Sampling Asynchronous Inputs
I remain a little peturbed by the use of a double-flop synchroniser on the received data bus. Usually the data bus situation requires either:
- A synchroniser applied to a 'data valid' control signal an re-sampling in the new clock domain (with appropriate maximum delay constraints), or
- A FIFO
The former can't be used here as there is no 'data valid' or 'toggle' control signal. The latter can't be used as the clock is being treated as data at this point and being sampled. This means we are using a naïve single bit synchroniser for a whole data bus where the consequence is "functional jitter" on the retimed result, i.e. some bits might arrive one cycle later than others. Even if we had a qualifying 'data valid' signal, the former solution would fail as the data is potentially changing too fast. I do not have a better suggestion for the synchroniser solution to use here. I note that by design, the re-sampling of the data bus occurs on the second of the two clock cycles where the functional jitter is resolved.

To illustate the point in the above waveform, rx_r captures some of the functional jitter with a spurious value '5' which is resolved on the subsequent clock cycle where the FIFO's wr_en control signal captures the correct value. As such, as unexpected as it might appear, appropriate risk mitigations have been taken to guard against both meta-stability and functional jitter of the naïve synchroniser being used here.
Limits on PLL settings
When creating two clock outputs from the PLL, you may not get the clock frequencies you request as shown below.

This explains the results below where the 'requested' and 'actual' columns are slightly different.
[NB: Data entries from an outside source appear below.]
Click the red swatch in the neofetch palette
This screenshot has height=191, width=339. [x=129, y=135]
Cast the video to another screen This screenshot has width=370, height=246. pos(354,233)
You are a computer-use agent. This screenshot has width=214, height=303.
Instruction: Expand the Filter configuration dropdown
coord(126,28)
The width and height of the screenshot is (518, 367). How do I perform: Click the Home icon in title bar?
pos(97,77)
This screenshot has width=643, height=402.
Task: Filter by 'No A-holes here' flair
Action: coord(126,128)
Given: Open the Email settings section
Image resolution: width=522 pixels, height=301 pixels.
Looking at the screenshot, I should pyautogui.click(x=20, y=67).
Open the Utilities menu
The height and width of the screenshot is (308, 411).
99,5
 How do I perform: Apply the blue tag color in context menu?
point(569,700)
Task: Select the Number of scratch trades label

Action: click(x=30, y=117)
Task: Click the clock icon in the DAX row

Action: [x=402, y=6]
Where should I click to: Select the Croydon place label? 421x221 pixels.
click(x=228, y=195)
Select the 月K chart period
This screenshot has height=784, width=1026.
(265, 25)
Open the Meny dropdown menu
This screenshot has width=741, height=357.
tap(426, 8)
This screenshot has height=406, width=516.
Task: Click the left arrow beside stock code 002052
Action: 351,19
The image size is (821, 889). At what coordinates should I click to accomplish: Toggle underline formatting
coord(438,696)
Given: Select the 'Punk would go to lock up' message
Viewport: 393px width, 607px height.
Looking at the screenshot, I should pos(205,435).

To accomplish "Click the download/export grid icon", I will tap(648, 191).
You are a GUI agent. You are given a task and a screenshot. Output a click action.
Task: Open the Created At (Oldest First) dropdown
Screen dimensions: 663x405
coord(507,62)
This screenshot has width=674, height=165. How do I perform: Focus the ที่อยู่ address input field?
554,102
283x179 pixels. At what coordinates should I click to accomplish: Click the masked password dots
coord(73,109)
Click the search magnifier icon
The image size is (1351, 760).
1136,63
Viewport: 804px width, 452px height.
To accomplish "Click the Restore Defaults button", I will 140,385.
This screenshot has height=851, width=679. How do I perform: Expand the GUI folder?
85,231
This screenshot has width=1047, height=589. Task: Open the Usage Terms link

The cause is the choice of multipliers and divisors to satisfy two different outputs, and this is illustrated below.
set pll_inst [get_ips pll]
set clk_set1 [expr \
[get_property CONFIG.PRIM_IN_FREQ $pll_inst] * \
[get_property CONFIG.MMCM_CLKFBOUT_MULT_F $pll_inst] / \
[get_property CONFIG.MMCM_DIVCLK_DIVIDE $pll_inst] / \
[get_property CONFIG.MMCM_CLKOUT0_DIVIDE_F $pll_inst] \
]
set clk_set2 [expr \
[get_property CONFIG.PRIM_IN_FREQ $pll_inst] * \
[get_property CONFIG.MMCM_CLKFBOUT_MULT_F $pll_inst] / \
[get_property CONFIG.MMCM_DIVCLK_DIVIDE $pll_inst] / \
[get_property CONFIG.MMCM_CLKOUT1_DIVIDE $pll_inst] \
]
puts [list Data Clock Frequency\
[get_property CONFIG.CLKOUT1_REQUESTED_OUT_FREQ $pll_inst] ~= \
[get_property CONFIG.PRIM_IN_FREQ $pll_inst] * \
[get_property CONFIG.MMCM_CLKFBOUT_MULT_F $pll_inst] / \
[get_property CONFIG.MMCM_DIVCLK_DIVIDE $pll_inst] / \
[get_property CONFIG.MMCM_CLKOUT0_DIVIDE_F $pll_inst] = $clk_set1 MHz \
]
puts [list Sampling Clock Frequency \
[get_property CONFIG.CLKOUT2_REQUESTED_OUT_FREQ $pll_inst] ~= \
[get_property CONFIG.PRIM_IN_FREQ $pll_inst] * \
[get_property CONFIG.MMCM_CLKFBOUT_MULT_F $pll_inst] / \
[get_property CONFIG.MMCM_DIVCLK_DIVIDE $pll_inst] / \
[get_property CONFIG.MMCM_CLKOUT1_DIVIDE $pll_inst] = $clk_set2 MHz\
]
puts "Ratio of sampling to data clock frequencies is [expr $clk_set2 / $clk_set1]."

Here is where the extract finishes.